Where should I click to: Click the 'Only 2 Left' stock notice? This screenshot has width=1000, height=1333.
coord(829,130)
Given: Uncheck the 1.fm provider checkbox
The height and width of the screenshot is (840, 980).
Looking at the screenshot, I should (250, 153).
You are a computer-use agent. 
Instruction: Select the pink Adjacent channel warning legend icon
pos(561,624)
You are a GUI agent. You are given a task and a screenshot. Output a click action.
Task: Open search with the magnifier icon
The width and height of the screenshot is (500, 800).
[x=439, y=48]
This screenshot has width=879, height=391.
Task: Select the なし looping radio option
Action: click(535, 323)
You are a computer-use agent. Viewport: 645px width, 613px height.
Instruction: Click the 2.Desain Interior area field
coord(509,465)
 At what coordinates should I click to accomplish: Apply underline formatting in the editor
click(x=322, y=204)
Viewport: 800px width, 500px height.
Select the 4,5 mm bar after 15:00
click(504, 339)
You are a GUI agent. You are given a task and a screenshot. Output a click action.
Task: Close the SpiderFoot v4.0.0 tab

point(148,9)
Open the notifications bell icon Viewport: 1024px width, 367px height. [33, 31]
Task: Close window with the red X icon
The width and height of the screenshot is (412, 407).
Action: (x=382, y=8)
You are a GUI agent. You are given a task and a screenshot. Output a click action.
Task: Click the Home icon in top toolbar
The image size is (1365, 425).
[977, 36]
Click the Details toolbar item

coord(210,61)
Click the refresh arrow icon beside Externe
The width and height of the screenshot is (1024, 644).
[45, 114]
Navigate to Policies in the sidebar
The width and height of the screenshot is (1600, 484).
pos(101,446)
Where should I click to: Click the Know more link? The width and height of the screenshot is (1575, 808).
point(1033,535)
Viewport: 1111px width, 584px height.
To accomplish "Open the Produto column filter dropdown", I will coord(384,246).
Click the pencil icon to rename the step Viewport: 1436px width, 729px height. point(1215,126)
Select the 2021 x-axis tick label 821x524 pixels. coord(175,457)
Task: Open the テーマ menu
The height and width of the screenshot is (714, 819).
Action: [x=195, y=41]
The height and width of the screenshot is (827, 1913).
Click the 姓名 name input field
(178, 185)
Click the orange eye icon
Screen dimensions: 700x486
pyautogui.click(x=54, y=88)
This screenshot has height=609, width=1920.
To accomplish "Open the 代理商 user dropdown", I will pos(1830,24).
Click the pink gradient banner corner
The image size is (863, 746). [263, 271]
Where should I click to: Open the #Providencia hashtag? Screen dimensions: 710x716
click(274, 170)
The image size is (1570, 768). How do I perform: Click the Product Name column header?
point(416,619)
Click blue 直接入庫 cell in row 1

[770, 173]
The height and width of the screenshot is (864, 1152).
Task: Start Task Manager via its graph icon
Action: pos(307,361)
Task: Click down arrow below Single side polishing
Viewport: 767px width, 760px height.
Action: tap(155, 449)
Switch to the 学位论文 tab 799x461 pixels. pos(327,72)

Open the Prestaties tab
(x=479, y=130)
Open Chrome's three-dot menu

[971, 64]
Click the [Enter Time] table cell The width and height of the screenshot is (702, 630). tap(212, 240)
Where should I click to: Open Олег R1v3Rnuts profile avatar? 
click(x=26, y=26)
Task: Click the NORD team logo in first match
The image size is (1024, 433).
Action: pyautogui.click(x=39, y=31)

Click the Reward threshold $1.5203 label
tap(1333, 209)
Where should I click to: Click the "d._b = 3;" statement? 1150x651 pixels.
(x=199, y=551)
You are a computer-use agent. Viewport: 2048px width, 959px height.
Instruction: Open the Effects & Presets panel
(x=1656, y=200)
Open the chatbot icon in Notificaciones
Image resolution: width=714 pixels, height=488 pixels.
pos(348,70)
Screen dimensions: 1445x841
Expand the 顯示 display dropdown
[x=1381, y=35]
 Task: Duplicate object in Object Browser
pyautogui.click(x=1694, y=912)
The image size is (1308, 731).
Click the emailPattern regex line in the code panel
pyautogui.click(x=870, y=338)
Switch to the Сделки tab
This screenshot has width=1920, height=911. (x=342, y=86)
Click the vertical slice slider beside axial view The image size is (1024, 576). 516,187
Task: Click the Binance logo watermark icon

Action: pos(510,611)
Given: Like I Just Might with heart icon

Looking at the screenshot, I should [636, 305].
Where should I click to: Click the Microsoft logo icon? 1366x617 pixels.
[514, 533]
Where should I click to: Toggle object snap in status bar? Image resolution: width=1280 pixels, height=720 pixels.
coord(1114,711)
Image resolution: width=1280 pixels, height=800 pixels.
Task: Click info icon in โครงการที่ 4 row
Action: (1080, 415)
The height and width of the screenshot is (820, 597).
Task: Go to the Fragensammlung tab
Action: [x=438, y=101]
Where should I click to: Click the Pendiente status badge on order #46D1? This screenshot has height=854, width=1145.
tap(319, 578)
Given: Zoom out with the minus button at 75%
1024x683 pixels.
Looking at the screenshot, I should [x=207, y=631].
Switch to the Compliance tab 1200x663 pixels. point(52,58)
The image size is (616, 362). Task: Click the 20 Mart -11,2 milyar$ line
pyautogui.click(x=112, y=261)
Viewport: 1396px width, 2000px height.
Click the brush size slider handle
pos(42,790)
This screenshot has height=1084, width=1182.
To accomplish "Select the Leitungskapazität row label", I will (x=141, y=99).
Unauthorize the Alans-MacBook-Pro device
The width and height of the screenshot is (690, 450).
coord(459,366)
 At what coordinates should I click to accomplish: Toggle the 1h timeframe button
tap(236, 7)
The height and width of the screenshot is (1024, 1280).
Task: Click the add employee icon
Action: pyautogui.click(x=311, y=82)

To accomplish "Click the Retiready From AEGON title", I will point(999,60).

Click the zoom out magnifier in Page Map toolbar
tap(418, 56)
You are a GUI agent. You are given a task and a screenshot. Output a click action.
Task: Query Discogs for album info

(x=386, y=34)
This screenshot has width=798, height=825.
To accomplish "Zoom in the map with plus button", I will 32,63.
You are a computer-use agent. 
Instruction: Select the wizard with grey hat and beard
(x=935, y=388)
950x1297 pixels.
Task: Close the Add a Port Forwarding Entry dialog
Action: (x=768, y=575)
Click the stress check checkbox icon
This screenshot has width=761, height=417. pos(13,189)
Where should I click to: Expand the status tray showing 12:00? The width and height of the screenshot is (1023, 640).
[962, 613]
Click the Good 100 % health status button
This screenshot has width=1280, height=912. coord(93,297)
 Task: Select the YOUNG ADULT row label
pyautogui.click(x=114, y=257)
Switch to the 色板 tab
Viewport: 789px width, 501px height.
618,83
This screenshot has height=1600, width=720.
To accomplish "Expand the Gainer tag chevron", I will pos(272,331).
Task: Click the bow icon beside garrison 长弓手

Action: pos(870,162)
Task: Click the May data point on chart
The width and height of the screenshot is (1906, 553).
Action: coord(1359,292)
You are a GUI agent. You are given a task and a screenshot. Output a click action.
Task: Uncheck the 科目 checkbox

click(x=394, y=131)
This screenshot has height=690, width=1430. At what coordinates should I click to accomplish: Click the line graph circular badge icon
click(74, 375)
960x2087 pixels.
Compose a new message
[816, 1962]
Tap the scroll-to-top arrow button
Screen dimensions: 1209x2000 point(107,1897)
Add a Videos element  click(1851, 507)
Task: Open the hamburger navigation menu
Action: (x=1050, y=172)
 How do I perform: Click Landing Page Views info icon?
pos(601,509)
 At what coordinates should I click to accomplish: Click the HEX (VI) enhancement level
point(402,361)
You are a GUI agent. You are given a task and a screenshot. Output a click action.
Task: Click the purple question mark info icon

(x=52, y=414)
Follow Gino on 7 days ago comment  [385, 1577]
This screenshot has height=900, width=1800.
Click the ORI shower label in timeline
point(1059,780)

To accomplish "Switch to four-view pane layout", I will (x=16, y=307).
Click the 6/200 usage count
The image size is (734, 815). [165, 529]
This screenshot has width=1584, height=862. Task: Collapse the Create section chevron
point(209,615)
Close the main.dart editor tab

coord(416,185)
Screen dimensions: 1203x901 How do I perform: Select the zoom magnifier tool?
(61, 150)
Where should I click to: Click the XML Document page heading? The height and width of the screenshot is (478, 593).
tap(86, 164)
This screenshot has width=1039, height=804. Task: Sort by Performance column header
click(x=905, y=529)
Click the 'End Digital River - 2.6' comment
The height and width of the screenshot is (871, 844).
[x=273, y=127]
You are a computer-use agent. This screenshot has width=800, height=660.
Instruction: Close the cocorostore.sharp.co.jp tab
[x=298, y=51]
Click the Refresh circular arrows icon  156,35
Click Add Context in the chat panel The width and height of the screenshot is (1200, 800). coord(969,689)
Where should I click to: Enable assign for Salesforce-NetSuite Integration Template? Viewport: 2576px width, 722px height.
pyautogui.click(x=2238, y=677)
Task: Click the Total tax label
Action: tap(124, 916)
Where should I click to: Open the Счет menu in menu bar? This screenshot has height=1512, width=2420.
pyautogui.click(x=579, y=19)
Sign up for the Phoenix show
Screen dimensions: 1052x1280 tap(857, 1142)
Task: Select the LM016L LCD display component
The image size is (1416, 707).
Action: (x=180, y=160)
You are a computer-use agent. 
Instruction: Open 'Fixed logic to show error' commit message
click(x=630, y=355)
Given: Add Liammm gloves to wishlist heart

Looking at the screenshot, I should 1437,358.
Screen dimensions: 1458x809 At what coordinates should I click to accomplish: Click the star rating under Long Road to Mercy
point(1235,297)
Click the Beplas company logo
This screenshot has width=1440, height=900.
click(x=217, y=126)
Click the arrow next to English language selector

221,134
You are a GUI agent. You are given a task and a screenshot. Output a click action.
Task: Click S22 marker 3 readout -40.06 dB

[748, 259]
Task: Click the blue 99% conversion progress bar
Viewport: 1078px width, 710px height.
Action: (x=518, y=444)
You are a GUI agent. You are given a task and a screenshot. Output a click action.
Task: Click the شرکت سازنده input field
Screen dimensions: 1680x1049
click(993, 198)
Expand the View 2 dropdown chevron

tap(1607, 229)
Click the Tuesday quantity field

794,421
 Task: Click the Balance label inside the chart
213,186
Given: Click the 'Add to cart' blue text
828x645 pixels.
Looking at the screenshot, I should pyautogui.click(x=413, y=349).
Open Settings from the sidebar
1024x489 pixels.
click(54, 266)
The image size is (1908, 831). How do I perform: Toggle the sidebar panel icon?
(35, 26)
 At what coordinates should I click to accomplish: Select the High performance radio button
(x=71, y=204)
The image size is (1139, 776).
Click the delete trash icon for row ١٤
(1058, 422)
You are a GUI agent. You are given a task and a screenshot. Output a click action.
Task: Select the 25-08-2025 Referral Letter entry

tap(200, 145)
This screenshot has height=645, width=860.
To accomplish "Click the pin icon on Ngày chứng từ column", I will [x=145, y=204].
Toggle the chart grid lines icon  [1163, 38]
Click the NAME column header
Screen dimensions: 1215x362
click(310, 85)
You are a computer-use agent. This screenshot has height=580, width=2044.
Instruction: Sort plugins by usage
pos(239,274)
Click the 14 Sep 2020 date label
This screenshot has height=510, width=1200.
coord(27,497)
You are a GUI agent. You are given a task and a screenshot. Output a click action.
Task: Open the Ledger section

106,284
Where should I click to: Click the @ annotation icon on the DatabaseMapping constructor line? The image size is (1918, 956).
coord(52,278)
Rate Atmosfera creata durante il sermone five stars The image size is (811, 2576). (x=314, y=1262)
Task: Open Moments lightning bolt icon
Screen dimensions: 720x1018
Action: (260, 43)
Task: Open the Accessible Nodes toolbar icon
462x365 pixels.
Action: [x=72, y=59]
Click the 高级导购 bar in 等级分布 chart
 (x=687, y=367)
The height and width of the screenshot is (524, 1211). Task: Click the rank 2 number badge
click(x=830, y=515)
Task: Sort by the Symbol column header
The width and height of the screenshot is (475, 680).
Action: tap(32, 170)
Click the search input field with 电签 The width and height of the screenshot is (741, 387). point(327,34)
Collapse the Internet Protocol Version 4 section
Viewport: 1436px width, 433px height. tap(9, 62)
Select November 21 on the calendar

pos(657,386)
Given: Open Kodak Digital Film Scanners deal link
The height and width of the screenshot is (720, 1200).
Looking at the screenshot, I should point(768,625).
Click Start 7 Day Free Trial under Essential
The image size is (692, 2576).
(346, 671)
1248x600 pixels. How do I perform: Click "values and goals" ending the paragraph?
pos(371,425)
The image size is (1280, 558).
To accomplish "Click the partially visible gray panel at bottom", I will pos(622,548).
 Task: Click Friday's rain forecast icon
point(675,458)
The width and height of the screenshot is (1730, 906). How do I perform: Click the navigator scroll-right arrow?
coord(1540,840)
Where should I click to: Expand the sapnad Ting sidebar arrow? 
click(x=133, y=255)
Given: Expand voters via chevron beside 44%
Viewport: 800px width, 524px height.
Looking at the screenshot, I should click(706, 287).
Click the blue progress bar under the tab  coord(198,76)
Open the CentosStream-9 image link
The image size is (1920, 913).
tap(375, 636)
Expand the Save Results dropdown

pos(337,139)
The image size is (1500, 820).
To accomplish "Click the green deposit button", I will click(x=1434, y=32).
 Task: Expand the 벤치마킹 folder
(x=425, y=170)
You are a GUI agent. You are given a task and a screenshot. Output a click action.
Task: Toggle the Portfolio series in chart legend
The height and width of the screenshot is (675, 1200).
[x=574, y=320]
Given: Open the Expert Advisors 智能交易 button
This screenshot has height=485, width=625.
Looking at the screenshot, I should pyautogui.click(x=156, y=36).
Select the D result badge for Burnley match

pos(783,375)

_ _ _ _

** Goal of the exercise **
Find the line with "The height and width of the screenshot is (675, 1200)." in the listing above, then write out that line and each remaining line exactly, with no other text.

** Worked solution **
The height and width of the screenshot is (675, 1200).
[x=574, y=320]
Given: Open the Expert Advisors 智能交易 button
This screenshot has height=485, width=625.
Looking at the screenshot, I should pyautogui.click(x=156, y=36).
Select the D result badge for Burnley match

pos(783,375)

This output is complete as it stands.